Check your understanding
Section titled “Check your understanding”- Why is it wrong to speak of “the mempool” as a single shared list? What is a mempool, concretely, and what does it imply about two honest nodes at the same instant?
- Describe how a transaction propagates from your wallet to most of the network. What does “announce, then fetch” save, and why does an invalid transaction fail to spread?
- A proposer sorts transactions by the tip it earns per gas — yet Alice’s high-tip nonce-8 transaction cannot be included before her low-tip nonce-7 transaction. Reconcile these two rules.
- Explain the pending/queued distinction. If an account is at nonce 5 and broadcasts nonce 7 (but not 6), which bucket does nonce 7 land in, and what has to happen for it to become includable?
- Your transaction is stuck with too low a fee. What two mechanisms are relevant — one you initiate, one the node may do on its own — and how does fee-bump replacement differ from simply broadcasting the transaction again?
Show answers
- There is no shared or canonical pending list — a mempool is per-node local state: an in-memory set of valid, not-yet-included transactions that that node has heard about and chosen to keep. It has no
stateRoot, is never agreed upon, and is not part of the world state. The implication: two honest nodes running the same client routinely hold different pending sets at the same instant, because each has heard a different sample of the flood. - Your wallet hands the transaction to one node; that node validates it cheaply, adds it to its own mempool, and re-announces it to its directly-connected peers, who repeat the process — a gossip flood that reaches most of the network in a few hops. Announce-then-fetch sends only 32-byte hashes first, so a peer that already has a transaction never receives its full body again, saving bandwidth (the scarce resource in a flood). An invalid transaction fails to spread because every honest node validates before relaying: the first node it reaches refuses to accept or re-announce it, so it dies on the spot.
- The tip-sorting rule orders across accounts — the proposer ranks each account by the tip of that account’s next executable transaction. The nonce rule constrains ordering within a single account: transactions must apply in strict ascending nonce order, because a transaction is only valid when the account is at exactly its nonce. Alice’s nonce-8 transaction is not executable until nonce 7 has run and bumped her nonce, so no matter how large its tip, it cannot jump ahead of nonce 7.
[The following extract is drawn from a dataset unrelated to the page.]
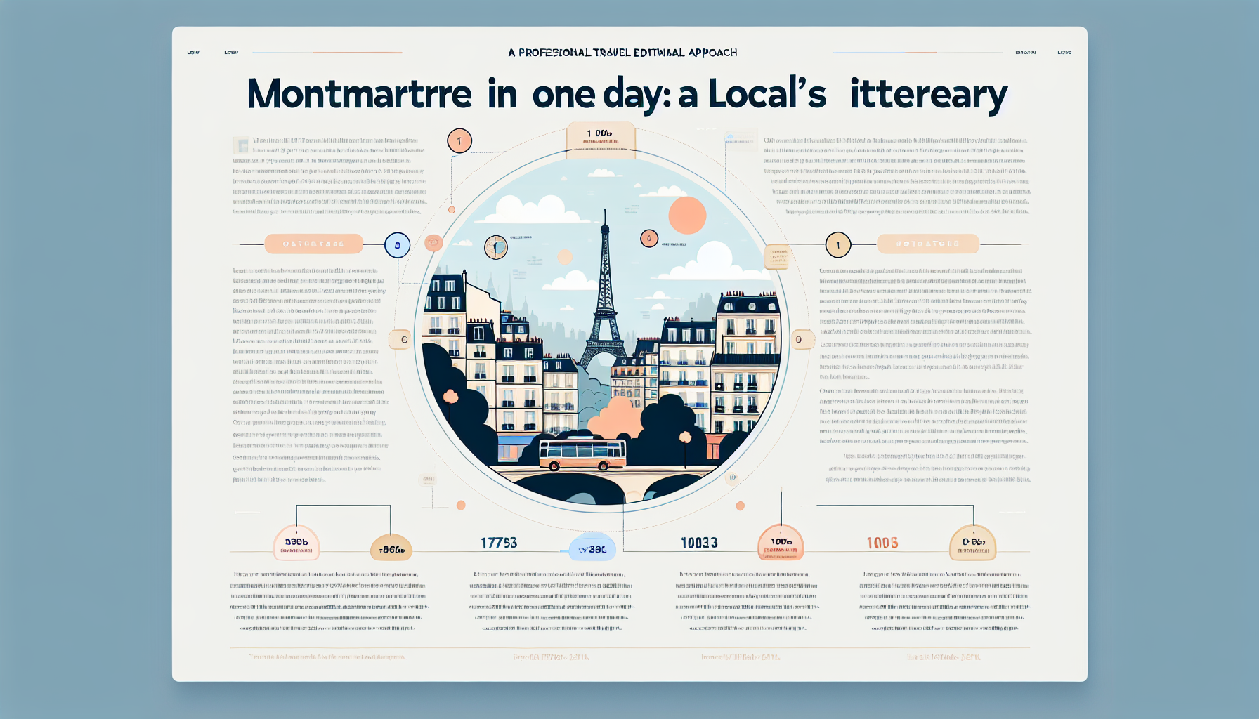Viewport: 1259px width, 719px height.
Task: Click the numbered badge 1 on the right timeline
Action: coord(837,244)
- Pending = executable now: the transaction’s nonce equals the account’s current nonce, or follows an unbroken chain of earlier pending transactions from that account. Queued = a future nonce with a gap in front of it. Nonce 7, with the account at nonce 5 and nonce 6 missing, lands in queued — it is valid but stranded. It becomes includable only when nonce 6 arrives and fills the gap, after which 6 (and then 7) promote to pending.
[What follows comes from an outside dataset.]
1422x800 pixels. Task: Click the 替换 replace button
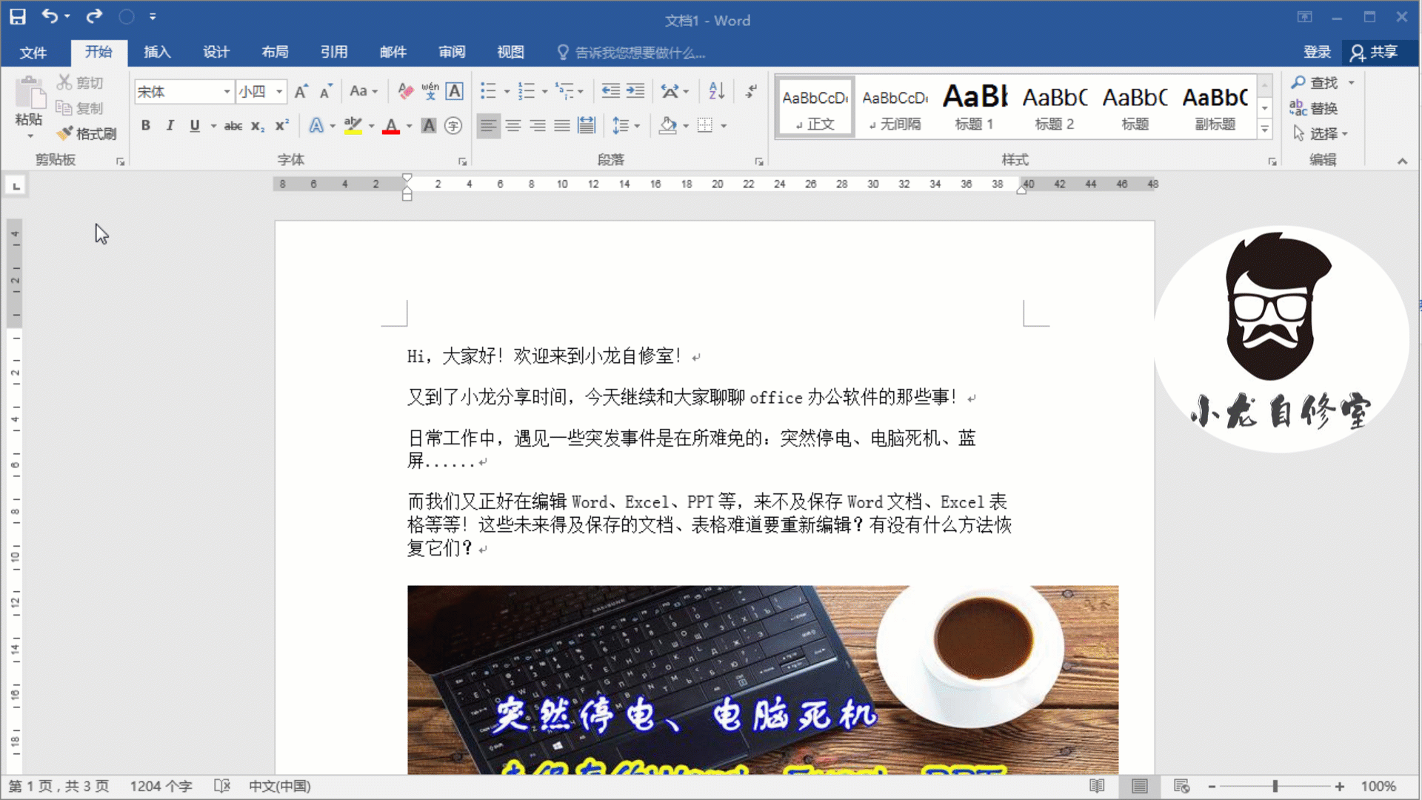coord(1314,108)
- The two mechanisms are fee-bump replacement (you initiate) and eviction (the node may do it). Replacement means broadcasting a new transaction with the same nonce but a higher fee (typically ≥~10% higher on both max and priority fee); nodes swap it in for the old one, and only one transaction per
(sender, nonce)survives. This differs from “broadcasting again”: an identical resend is just a duplicate and changes nothing, and there is no separate “resend at a higher fee” other than replacement — you must reuse the nonce and out-bid, or the node rejects it as an underpriced duplicate. (Eviction is the node dropping your low-fee or stale transaction on its own when the pool is full or it goes invalid — which is why a broadcast transaction can silently vanish.)